The texts from Lil’ Loaf of Bread and a few other cycles hover around 2014 (the Loaf subtitle, “twenty fourteen prose,” was added later)—the year “we hit bottom.” The texts are explicitly political both in how they perform the search for a specific kind of political subjectivity, and because of how everything in 2014 screamed turning-point: Russian troops crossed the border into eastern Ukraine, Crimea was annexed (cf. the “Anschluice”). Accordingly, this is “extreme writing”: “a radical experiment done on myself, on my subjectivity.” The political and physical violence of the moment plays itself out in the authorial relationship to the subject, as well as to readers.

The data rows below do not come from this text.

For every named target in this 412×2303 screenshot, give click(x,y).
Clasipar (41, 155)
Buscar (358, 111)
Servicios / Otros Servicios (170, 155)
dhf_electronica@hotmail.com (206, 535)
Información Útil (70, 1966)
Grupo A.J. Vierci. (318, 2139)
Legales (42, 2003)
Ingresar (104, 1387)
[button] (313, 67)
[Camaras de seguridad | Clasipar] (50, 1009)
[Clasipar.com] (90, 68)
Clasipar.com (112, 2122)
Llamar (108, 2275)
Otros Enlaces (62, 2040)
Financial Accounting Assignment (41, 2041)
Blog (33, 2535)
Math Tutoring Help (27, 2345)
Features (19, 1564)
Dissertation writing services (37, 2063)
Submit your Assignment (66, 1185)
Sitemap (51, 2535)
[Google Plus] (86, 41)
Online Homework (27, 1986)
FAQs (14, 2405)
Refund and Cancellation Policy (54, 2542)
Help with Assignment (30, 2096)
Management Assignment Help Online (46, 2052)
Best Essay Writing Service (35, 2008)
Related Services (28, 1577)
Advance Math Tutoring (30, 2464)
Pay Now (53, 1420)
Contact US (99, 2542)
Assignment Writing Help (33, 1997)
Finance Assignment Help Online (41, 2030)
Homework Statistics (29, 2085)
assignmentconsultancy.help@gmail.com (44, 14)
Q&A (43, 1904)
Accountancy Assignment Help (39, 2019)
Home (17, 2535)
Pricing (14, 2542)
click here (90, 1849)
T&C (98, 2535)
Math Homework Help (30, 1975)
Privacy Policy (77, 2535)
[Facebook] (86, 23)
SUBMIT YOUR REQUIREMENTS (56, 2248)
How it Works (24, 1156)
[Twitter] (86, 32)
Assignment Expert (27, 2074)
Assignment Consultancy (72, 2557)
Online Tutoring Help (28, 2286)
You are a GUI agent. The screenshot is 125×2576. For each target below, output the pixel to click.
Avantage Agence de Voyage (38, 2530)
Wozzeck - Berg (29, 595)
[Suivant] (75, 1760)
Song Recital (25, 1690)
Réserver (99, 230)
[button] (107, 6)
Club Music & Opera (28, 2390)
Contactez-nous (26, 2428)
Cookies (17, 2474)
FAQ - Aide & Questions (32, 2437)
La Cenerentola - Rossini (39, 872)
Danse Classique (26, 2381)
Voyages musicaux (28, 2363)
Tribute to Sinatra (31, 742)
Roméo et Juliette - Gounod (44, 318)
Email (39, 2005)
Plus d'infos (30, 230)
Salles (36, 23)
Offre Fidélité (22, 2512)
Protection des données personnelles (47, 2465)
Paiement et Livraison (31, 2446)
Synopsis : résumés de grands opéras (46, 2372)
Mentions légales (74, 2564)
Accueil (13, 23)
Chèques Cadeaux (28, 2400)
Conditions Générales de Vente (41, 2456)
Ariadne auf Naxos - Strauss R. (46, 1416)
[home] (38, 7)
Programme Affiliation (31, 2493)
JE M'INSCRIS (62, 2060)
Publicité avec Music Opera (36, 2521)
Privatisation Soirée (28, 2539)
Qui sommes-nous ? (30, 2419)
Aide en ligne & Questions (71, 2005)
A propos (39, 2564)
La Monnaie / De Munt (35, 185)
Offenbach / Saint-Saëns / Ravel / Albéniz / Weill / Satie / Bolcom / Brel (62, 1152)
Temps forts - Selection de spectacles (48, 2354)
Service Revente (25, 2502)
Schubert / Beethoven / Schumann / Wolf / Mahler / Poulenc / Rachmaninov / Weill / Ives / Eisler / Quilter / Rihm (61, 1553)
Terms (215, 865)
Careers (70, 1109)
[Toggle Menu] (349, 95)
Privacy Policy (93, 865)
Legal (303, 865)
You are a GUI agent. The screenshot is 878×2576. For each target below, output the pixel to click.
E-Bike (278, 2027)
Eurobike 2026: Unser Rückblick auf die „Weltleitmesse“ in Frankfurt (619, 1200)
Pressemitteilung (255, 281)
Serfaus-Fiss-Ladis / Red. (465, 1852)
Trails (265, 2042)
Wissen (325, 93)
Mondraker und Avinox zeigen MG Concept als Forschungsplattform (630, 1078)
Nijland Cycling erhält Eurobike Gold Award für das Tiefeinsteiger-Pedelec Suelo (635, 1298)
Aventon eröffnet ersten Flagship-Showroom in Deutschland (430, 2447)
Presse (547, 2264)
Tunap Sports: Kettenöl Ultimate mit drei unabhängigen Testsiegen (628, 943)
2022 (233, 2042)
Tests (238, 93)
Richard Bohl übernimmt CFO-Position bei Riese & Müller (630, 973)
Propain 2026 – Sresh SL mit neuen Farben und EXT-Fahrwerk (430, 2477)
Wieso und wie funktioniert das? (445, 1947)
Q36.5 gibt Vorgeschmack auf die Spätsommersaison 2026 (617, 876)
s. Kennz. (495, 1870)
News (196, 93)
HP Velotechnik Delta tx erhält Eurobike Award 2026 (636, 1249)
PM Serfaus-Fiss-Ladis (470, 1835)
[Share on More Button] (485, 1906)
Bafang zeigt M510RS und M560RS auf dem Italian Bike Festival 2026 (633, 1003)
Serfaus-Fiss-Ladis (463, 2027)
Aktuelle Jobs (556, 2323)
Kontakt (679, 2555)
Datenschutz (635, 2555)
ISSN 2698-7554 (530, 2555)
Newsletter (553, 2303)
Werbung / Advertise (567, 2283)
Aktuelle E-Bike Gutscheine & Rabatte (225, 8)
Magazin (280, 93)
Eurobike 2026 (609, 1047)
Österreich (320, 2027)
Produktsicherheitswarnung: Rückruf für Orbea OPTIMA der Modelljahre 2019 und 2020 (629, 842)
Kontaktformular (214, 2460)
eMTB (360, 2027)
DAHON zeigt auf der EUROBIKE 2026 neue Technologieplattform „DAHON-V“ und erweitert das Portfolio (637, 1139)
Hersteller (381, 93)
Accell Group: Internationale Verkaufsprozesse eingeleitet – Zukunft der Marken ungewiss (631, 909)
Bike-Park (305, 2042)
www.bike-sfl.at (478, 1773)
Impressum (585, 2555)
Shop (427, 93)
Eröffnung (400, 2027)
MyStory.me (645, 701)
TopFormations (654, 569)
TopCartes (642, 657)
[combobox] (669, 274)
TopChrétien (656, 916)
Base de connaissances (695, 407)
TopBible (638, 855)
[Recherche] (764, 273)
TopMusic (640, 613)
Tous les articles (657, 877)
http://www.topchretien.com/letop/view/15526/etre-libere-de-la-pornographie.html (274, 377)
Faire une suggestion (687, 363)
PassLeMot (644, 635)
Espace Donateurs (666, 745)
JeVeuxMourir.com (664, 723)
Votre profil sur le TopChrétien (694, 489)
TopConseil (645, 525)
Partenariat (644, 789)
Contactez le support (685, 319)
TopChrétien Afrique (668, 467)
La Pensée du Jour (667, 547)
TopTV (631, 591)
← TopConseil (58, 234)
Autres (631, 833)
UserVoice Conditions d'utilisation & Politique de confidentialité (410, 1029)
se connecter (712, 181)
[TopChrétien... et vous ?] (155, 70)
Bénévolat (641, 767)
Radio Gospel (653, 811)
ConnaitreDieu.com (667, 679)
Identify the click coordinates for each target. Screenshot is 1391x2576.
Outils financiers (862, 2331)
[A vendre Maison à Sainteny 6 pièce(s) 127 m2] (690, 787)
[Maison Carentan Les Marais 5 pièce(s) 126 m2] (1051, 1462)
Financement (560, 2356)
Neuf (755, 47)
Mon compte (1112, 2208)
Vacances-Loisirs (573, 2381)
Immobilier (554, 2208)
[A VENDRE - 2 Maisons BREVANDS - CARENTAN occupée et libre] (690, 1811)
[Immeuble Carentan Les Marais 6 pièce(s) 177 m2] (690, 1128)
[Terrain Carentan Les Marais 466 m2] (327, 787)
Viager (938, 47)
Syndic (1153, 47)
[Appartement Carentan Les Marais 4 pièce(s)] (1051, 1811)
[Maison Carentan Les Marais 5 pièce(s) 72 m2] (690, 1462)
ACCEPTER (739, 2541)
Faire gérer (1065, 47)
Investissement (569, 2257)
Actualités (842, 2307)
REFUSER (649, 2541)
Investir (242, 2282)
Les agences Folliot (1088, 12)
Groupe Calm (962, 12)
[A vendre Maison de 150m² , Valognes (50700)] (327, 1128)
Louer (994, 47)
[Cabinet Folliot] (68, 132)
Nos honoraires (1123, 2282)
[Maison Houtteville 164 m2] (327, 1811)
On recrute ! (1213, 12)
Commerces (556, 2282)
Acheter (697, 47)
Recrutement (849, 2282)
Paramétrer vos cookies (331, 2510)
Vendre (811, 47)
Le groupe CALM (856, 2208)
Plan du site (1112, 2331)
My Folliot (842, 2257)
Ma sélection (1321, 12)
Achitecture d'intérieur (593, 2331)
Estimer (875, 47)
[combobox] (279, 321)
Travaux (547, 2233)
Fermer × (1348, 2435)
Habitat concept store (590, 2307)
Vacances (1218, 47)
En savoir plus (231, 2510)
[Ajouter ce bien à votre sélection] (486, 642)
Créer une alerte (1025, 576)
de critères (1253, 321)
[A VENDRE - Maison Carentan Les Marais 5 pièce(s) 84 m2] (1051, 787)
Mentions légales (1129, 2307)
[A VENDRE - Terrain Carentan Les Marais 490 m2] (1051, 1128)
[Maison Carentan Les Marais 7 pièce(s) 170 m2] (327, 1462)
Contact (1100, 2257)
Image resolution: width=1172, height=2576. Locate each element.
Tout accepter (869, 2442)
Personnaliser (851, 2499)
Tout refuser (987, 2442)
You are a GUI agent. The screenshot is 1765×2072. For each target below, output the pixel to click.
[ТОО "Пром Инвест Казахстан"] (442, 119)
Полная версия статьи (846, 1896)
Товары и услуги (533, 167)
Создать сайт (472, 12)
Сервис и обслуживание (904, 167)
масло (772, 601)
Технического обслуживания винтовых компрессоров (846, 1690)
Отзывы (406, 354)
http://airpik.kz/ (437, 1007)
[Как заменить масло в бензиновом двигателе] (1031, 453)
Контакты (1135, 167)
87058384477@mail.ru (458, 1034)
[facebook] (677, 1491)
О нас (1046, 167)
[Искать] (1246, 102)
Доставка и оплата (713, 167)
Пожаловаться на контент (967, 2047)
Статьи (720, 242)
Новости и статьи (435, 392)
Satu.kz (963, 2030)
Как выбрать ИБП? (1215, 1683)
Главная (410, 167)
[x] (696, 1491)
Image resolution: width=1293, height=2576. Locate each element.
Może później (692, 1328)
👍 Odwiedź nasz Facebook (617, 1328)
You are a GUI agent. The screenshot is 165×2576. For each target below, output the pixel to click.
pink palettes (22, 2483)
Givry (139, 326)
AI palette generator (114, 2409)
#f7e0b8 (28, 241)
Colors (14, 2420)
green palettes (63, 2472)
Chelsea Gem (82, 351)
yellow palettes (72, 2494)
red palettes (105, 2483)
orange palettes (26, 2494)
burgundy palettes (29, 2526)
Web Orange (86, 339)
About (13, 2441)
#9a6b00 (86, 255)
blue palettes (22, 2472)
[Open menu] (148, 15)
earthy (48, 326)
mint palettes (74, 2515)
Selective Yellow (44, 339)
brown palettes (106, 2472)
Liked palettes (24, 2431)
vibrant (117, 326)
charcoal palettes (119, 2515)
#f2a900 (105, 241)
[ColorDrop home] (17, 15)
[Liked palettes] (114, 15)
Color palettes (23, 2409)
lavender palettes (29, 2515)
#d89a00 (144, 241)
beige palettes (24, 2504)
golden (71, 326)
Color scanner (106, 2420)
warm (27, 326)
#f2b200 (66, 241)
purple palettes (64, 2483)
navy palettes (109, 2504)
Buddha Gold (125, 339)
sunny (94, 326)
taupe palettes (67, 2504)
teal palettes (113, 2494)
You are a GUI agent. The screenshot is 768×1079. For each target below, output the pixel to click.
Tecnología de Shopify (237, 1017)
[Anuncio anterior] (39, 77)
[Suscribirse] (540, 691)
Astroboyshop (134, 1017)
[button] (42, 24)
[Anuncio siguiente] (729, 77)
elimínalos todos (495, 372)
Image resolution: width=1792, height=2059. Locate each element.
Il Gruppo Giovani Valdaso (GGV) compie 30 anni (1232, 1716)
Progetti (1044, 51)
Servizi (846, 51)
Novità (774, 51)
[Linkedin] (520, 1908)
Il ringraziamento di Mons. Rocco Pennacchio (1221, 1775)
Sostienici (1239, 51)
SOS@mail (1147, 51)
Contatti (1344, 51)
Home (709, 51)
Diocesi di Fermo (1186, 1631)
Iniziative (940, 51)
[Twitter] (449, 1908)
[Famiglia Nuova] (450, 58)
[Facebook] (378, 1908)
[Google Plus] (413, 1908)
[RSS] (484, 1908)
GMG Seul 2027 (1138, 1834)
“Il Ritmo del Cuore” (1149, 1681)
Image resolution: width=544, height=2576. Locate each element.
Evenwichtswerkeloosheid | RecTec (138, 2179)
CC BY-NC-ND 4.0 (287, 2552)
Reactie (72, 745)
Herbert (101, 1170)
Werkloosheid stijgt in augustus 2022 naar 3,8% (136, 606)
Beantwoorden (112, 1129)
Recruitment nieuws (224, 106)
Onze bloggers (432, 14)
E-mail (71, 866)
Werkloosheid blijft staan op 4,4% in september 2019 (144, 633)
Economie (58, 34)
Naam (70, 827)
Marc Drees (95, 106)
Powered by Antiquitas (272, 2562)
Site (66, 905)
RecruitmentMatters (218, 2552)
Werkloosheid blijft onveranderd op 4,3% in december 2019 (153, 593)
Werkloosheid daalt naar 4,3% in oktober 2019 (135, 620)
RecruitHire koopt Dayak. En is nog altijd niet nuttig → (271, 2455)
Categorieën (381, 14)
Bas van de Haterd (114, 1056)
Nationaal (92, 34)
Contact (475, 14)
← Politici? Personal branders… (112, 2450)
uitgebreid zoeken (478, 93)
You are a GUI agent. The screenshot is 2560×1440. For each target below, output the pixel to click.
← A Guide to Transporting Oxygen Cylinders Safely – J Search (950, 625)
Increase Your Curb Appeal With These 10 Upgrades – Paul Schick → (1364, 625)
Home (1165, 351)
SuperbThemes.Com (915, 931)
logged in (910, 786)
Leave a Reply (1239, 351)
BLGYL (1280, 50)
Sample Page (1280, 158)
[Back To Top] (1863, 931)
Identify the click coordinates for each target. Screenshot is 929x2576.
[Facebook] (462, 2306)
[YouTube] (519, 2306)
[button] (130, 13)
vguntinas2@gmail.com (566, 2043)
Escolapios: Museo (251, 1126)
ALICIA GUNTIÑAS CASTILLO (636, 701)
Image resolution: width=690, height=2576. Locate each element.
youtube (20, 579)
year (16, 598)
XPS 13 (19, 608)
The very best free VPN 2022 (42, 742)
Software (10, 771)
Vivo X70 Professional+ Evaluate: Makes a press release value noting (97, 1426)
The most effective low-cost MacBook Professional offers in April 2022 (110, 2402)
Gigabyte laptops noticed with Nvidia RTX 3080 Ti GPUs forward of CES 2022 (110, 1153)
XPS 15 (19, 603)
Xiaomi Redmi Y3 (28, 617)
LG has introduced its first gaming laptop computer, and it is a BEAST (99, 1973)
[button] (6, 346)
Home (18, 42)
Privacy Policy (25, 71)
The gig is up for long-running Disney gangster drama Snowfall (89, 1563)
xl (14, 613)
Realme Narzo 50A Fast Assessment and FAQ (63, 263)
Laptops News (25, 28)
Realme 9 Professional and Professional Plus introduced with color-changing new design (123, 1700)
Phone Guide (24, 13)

The speakers in these texts make a point of saying everything, of holding nothing back. But the point of this “ultimate candor” is not to “bare the soul,” says Gulin: instead, they aim to create a specific kind of contact with readers—to draw them into a “transgressive, erotic collusion.” Meanwhile, “ultimate candor” eventually turns out to be yet another mask that functions more to obscure than reveal.
For readers familiar with late twentieth-century Soviet literature, the idea of masks immediately raises the specter of Dmitri Prigov, a monstrously prolific conceptualist poet to whom Gulin certainly nods (though Igor is less drawn to Prigov’s struggle with culture and its discourses). Gulin also names the magnificently obscure Soviet underground writer Pavel Ulitin as an important inspiration: an underground writer vis-à-vis the rest of the underground, Ulitin produced a small number of deeply, cheerfully hermetic palimpsestic collage-texts with an astonishing density of half-spoken, tantalizingly referential utterances. In Gulin’s view, this density lends a text incredible power, energy and quality. It also “does things with words,” generating the conspiracy into which the reader unknowingly enters.
Given how context-specific these texts are, it’s rather marvelous to see how they can work in a completely different context—another country, another reading public, another language. English-language readers will surely read their own references into this work, which is peppered with facts and cultural references, some floating on the surface and readily accessible, others buried at depths of obscurity unreachable even by readers who know Gulin (and his aesthetic predilections) well. In English, Igor says, it’s like the texts come back to life, but in a different way. They might even work better than they did in Russian: “the inertia of stylistic perception is gone.” Certain highly characteristic intonational nuances are, necessarily, gone, along with nearly all the references and allusions to other texts in the Russian and Soviet tradition. But for Igor, what’s left is extremely interesting—as well as the wealth of new stylistic and intonational quirks that inevitably come along with the English (especially the collective/palimpsestic English of these collective translations).